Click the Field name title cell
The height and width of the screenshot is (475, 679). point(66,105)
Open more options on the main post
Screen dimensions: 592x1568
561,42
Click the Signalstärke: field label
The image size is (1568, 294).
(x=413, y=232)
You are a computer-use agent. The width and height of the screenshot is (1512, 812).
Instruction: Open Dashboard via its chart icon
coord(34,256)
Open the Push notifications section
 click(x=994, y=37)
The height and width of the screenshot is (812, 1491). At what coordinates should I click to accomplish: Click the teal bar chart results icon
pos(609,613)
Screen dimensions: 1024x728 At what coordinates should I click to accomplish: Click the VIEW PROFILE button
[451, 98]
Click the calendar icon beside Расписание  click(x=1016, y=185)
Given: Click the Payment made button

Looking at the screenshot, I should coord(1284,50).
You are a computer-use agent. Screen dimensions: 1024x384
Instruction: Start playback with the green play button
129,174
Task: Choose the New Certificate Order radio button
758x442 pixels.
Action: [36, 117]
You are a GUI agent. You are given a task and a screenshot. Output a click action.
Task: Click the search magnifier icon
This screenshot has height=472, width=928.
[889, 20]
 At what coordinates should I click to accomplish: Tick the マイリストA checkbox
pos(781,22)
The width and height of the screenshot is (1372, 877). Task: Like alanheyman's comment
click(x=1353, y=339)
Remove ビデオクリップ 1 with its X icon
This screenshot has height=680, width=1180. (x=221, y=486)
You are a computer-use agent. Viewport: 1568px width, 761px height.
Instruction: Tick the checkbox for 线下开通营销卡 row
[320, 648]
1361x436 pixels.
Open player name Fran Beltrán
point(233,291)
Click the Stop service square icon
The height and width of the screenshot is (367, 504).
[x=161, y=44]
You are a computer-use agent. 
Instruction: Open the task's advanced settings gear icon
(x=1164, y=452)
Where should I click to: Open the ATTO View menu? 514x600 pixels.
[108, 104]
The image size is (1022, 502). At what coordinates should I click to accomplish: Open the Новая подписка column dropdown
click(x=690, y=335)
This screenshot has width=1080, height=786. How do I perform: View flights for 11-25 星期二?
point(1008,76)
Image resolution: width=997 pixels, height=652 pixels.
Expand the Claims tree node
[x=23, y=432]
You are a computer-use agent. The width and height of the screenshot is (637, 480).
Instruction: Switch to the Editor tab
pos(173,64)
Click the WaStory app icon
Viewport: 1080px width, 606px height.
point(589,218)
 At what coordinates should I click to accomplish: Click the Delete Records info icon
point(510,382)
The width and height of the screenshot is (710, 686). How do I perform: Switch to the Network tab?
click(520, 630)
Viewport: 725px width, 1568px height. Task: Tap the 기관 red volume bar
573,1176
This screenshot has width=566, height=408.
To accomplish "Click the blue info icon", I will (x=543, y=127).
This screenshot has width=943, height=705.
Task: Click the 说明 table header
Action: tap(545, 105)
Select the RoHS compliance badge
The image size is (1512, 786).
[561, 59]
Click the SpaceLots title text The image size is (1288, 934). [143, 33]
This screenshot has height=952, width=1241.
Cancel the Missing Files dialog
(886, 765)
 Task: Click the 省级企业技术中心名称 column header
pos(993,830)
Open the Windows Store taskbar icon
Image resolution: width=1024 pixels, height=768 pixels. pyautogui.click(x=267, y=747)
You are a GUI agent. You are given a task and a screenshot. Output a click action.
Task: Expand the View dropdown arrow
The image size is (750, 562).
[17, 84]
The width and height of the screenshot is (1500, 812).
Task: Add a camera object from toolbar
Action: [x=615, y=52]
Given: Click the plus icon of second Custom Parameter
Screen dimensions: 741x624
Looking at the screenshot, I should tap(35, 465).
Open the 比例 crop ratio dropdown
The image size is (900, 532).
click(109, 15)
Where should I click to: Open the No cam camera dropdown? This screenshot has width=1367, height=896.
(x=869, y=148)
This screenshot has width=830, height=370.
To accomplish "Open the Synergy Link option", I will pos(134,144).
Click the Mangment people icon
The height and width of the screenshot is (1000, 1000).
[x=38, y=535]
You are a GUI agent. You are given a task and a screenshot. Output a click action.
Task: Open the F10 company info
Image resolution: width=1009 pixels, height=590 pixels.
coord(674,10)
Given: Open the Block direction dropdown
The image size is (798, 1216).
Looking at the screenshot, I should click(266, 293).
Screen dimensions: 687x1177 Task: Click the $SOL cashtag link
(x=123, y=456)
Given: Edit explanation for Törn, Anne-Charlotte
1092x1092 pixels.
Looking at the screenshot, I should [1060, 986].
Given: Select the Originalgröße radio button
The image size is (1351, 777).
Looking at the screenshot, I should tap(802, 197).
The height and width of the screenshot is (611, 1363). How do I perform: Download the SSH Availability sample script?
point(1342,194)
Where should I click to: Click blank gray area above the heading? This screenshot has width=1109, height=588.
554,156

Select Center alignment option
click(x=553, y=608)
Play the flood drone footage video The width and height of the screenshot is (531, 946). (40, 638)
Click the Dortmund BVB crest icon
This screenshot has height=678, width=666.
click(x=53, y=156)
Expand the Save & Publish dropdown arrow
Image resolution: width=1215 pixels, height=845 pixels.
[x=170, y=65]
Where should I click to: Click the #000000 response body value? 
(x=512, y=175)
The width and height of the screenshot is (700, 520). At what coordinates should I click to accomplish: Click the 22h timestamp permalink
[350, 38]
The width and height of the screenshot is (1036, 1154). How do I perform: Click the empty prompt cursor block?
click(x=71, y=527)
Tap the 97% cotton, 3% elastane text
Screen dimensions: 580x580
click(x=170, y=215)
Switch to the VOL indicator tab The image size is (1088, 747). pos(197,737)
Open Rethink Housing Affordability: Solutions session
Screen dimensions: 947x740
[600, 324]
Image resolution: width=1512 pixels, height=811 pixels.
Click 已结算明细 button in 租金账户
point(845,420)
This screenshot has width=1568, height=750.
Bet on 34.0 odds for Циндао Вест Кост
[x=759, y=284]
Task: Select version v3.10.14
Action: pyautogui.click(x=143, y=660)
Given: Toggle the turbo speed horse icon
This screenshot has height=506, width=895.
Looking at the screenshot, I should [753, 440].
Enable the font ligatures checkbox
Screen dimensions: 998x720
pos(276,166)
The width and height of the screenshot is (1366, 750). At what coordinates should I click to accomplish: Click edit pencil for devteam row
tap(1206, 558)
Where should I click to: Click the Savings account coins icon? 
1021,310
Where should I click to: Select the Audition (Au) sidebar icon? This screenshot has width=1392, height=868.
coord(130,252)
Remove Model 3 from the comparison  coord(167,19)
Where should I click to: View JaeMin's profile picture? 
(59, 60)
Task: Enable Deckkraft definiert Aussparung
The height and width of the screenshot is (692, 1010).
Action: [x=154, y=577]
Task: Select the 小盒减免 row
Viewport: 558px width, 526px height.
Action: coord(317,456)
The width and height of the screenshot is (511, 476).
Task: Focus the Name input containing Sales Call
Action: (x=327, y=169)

=-=-=

- _Try it_
Check each line of the material for the word "computer", then say how many have it. Give the number only.

- _Completed exercise_
5